M.O.R.T.A.L. is a new programming language being developed for domain specific high performance computing. We will use MORTAL for controlling and executing biological data processing.
COST Action IC1406 - High-Performance Modelling and Simulation for Big Data Applications (cHiPSet). We are in the management committee representing Norway.
The Network for Sustainable Ultrascale Computing (NESUS) is a European (COST) research network. We are one of the participating institutions.

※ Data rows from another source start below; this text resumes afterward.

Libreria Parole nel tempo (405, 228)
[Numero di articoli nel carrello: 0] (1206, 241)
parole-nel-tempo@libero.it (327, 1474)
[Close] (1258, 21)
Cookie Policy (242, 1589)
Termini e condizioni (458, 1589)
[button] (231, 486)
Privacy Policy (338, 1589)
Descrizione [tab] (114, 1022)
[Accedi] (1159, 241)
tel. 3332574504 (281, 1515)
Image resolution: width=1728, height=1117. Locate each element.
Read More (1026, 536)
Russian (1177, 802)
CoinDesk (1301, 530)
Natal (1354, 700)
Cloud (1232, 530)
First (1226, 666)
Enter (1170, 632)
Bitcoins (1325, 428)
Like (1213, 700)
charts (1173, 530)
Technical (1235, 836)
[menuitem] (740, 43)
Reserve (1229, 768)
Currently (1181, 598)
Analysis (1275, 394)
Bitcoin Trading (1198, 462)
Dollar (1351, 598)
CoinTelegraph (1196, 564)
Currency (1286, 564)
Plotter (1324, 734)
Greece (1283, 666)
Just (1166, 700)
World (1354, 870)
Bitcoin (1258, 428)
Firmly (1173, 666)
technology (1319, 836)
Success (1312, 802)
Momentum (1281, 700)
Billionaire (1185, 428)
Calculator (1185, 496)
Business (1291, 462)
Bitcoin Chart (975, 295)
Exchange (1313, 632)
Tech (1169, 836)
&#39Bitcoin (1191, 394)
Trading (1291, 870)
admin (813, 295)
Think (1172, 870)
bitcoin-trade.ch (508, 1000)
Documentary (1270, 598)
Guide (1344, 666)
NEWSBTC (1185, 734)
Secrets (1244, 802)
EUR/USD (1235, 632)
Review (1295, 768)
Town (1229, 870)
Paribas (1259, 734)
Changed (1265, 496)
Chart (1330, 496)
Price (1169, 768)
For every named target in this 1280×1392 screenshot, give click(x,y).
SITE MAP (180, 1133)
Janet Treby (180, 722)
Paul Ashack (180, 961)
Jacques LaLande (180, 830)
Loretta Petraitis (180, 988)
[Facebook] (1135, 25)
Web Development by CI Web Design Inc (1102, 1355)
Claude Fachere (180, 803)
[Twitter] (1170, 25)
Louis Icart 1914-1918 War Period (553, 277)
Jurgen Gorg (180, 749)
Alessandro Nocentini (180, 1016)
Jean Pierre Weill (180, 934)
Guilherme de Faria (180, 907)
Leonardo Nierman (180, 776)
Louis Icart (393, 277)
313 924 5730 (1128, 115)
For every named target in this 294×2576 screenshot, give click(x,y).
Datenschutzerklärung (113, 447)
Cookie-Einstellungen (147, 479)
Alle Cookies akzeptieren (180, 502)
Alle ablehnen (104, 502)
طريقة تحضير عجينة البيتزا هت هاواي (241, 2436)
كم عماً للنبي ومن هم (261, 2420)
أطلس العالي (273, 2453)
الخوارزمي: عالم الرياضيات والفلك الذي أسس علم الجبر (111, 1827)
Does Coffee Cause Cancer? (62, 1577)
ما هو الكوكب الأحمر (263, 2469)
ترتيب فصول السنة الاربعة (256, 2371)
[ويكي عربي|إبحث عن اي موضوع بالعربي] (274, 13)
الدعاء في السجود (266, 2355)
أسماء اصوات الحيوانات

We are contributing to the Applications working group (WP6).
The lab currently consist of:
|Lars Ailo Bongo||Associate Professor||Principal investigator||Homepage | Github | Bitbucket|
|Einar Holsbø||Ph. D. student||NOWAC||Homepage | Github|
|Bjørn Fjukstad||Ph. D. student||NOWAC||Homepage | Github|
|Morten Grønnesby||Ph. D. student||NOWAC||Homepage | Github|
|Johan Ravn||Master student||Lung sounds|
|Tim Alexander Teige||Master student||Elixir||Github|
|Nina Angelvik||Master student||Air pollution|
|Inge Alexander Raknes||Technical staff||Elixir||Github | Bitbucket|
|Jon Ivar Kristiansen||Technical staff||Center for Bioinformatics||Homepage|
|Giacomo Tartari||Technical staff||Center for Bioinformatics, Elixir||Github|
|Aleksandr Agafonov||Technical staff||Center for Bioinformatics, Elixir||Github|
|Rigmor Katrine Johansen||Intern||Bioethics, NOWAC|
Former lab members are:
|Dr. Edvard Pedersen||Ph.D. student, 2016, CS, UiT||Thesis: A Data Management Model For Large-Scale Bioinformatics Analysis (Thesis and source code).|
|Frode Opdahl||Master student, 2016, CS, UiT||Project: Virtual reality.|
|Jarl Fagerli||Master student, 2015, CS, UiT||Thesis: COMBUSTI/O. Abstractions facilitating parallel execution of programs implementing common I/O patterns in a pipelined fashion as workflows in Spark. Thesis. Source code.|
|Kenneth Knudsen||Master student, 2015, CS, UIT||Thesis: Freia: Exploring Biological Pathways Using Unity3D. (Thesis, Source Code, Demo)|
|Ove Kåven||Master student, 2015, CS, UiT||Thesis: Multiparadigm Optimizing Retargetable Transdisciplinary Abstraction Language (Thesis, Source code)|
|Ida Jaklin Johansen||Technical staff||Elixir.no|
|Martin Ernstsen||Master student, 2013, CS, UiT||Thesis: Mario - A system for iterative and interactive processing of biological data (Thesis, Source code)|
|Terje André Johansen||Master student, 2011, CS, UiT||Thesis: A scalable, interactive widget library for visualizing biological data (Thesis, Paper)|
|Torje Henriksen||Master student (main-advisor Otto J. Anshus, co-advisor Phuong Hoai Ha), 2008, CS, UiT||Thesis: Efficient intra-node Communication for Chip Multiprocessors|
We are a lab in the High Performance Distributed Systems research group at the Department of Computer Science, University of Tromsø.
We collaborate with Professor Eiliv Lund in the NOWAC project.
We collaborate with Professor Hasse Melbye in the Lung Sounds project.
EPINOR is a national research school in population based epidemiology. We are one of associated research groups, and our PhD students can apply for admission to the school.
NORBIS is the national research school for bioinformatics, biostatistics, and systems biology.